“Protests in the concert hall are nothing new: think of the riot-inducing premiere of Stravinsky’s The Rite of Spring in 1913 or the backlash at the 1861 premiere of Wagner’s Tannhäuser,” write Naomi Lewin and Brian Wise on Thursday (10/9) at WQXR’s “Conducting Business” blog. “Recently, protesters for a variety of causes have picketed the Metropolitan Opera, the Israel Philharmonic and the Valery Gergiev’s Mariinsky Orchestra, among others. It happened again on Oct. 4 at a St. Louis Symphony concert, when a group of demonstrators protesting the police shooting of Michael Brown began to sing, chant and unfurl banners from the balcony, moments before the Brahms Requiem.
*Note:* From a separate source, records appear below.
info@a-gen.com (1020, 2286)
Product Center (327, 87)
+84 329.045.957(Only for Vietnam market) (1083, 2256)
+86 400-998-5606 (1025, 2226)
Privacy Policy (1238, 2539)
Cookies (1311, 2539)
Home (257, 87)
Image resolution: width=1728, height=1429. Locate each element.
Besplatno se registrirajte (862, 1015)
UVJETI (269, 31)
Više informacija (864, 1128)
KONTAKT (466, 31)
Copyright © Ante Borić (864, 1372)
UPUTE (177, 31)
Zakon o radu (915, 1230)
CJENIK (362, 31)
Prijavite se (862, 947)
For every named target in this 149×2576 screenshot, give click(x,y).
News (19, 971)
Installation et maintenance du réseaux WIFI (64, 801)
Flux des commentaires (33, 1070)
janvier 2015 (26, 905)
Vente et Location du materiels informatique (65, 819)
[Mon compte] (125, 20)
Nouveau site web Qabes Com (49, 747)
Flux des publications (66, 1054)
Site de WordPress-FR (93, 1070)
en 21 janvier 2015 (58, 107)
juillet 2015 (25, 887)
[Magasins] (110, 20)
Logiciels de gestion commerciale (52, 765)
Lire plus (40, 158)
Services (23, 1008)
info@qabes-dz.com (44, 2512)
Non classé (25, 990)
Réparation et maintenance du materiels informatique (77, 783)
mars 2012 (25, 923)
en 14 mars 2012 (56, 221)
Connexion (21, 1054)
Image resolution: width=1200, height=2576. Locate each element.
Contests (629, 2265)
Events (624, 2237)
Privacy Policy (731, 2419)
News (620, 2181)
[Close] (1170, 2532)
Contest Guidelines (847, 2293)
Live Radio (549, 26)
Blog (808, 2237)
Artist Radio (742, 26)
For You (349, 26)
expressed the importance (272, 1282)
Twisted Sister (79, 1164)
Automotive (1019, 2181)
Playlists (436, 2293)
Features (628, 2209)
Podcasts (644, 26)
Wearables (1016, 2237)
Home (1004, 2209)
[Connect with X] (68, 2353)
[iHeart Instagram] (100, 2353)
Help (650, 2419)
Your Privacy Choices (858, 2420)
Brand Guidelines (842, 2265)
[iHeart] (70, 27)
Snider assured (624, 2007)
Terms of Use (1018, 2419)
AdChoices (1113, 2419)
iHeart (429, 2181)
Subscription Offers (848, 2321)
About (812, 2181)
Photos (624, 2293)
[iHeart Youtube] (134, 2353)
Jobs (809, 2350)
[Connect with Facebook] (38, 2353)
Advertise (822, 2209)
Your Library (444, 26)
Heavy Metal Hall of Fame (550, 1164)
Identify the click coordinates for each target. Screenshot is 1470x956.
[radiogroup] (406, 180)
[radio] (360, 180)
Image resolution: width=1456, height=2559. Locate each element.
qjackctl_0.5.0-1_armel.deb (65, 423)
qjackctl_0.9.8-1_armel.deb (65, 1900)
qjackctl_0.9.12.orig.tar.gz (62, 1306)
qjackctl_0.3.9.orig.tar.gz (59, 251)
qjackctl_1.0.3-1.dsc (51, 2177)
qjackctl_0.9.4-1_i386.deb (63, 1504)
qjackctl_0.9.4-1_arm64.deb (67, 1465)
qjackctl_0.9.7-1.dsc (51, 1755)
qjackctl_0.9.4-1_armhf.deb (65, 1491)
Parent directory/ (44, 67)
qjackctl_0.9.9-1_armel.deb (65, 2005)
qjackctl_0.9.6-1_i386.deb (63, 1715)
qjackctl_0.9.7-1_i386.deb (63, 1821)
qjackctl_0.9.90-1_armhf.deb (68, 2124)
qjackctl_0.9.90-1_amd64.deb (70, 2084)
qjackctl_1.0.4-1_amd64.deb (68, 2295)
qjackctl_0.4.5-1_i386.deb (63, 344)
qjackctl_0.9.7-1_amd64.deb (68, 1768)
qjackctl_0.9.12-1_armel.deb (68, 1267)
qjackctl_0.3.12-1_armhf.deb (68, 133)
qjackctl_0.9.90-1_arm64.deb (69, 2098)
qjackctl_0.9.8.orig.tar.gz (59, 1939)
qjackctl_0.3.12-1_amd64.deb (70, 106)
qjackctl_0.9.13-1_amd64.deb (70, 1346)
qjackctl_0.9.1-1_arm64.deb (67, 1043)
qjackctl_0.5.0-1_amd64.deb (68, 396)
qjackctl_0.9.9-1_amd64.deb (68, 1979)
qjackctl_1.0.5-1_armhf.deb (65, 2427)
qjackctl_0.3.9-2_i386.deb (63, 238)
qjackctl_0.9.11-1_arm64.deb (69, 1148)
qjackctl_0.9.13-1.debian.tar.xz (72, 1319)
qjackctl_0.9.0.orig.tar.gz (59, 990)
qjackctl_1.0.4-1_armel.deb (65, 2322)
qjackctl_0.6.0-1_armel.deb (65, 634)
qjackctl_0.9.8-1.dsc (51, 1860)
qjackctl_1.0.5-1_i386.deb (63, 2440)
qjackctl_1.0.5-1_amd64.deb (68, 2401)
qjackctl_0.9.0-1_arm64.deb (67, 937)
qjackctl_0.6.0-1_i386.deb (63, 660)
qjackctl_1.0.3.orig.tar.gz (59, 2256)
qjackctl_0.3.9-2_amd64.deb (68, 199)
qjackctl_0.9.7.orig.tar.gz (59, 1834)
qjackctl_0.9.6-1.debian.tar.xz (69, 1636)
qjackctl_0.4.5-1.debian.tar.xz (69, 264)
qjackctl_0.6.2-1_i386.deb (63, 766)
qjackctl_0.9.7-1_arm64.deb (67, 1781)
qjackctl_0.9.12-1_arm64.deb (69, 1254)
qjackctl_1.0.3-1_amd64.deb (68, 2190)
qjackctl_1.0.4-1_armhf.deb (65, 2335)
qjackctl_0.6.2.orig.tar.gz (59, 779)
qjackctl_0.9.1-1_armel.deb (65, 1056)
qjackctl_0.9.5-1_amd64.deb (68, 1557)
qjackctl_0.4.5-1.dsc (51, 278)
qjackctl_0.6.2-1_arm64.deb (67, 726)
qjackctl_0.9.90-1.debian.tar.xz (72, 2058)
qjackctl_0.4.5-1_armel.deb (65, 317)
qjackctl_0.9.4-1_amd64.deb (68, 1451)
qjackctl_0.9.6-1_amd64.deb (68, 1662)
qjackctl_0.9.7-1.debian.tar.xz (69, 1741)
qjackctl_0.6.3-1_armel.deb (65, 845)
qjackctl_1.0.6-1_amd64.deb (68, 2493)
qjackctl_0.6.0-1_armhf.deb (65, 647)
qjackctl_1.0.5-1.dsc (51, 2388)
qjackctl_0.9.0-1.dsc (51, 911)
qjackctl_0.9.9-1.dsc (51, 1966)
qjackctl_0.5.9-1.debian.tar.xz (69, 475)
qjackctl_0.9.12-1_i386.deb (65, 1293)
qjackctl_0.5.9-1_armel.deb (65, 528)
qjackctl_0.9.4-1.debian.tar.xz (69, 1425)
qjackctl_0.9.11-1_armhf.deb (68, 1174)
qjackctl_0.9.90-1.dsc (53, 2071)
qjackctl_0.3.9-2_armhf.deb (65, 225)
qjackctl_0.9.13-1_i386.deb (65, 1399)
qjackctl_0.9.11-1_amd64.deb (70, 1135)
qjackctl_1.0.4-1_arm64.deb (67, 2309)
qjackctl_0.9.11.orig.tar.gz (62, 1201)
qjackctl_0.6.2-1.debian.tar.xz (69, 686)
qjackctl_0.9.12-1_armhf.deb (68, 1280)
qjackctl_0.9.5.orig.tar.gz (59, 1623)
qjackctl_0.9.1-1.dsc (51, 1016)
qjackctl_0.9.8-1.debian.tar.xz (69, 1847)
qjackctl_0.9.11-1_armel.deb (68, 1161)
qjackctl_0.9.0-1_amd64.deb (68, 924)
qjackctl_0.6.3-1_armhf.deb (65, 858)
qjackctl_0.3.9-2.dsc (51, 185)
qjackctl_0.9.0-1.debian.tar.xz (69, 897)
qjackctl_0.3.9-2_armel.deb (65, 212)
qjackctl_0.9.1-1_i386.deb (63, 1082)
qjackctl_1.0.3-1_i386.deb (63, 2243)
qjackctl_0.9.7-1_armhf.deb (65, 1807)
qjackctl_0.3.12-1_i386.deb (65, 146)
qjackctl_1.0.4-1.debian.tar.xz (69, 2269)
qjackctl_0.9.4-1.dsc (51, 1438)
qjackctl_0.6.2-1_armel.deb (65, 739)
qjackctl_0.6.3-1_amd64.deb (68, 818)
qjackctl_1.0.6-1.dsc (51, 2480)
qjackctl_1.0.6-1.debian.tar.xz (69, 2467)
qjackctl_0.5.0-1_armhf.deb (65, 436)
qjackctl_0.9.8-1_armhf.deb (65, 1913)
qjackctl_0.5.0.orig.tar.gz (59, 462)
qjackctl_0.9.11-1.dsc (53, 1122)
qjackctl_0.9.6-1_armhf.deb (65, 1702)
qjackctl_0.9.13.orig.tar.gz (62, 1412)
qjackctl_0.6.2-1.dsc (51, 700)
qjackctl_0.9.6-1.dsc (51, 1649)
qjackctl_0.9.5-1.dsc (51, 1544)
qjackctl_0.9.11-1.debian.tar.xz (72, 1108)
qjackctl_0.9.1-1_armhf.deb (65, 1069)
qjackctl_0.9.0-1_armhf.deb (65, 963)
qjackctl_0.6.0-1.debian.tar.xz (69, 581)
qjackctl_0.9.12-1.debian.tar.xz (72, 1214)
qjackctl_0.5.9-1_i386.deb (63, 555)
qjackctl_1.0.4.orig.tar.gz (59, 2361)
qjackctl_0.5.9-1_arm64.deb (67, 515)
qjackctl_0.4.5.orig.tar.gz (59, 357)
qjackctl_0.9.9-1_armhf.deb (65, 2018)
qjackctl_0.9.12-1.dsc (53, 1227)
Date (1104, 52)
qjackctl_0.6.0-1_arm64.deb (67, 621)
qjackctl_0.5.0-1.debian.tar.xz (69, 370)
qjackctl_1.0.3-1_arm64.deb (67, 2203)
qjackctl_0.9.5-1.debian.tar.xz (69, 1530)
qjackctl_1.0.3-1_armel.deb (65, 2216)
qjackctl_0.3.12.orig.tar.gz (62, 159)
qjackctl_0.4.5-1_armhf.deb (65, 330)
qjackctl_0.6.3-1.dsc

Beyond the sensational headlines, is there something deeper at play? And can a political demonstration actually shed light on the music that audiences have paid money to hear?” The blog links to a discussion among Sarah Bryan Miller, classical music critic of the St. Louis Post-Dispatch, who witnessed the St. Louis Symphony protest; Philip Kennicott, art and architecture critic of The Washington Post; and Kenneth Woods, a conductor, cellist, and author of the blog A View from the Podium. Alex Ross’s article about politics and classical musicians will appear in the fall issue of Symphony magazine, which comes out next week.
Posted October 10, 2014
Pictured: A peaceful protest delayed the start of a St. Louis Symphony Orchestra concert on October 4, featuring Brahms’s Ein Deutsches Requiem.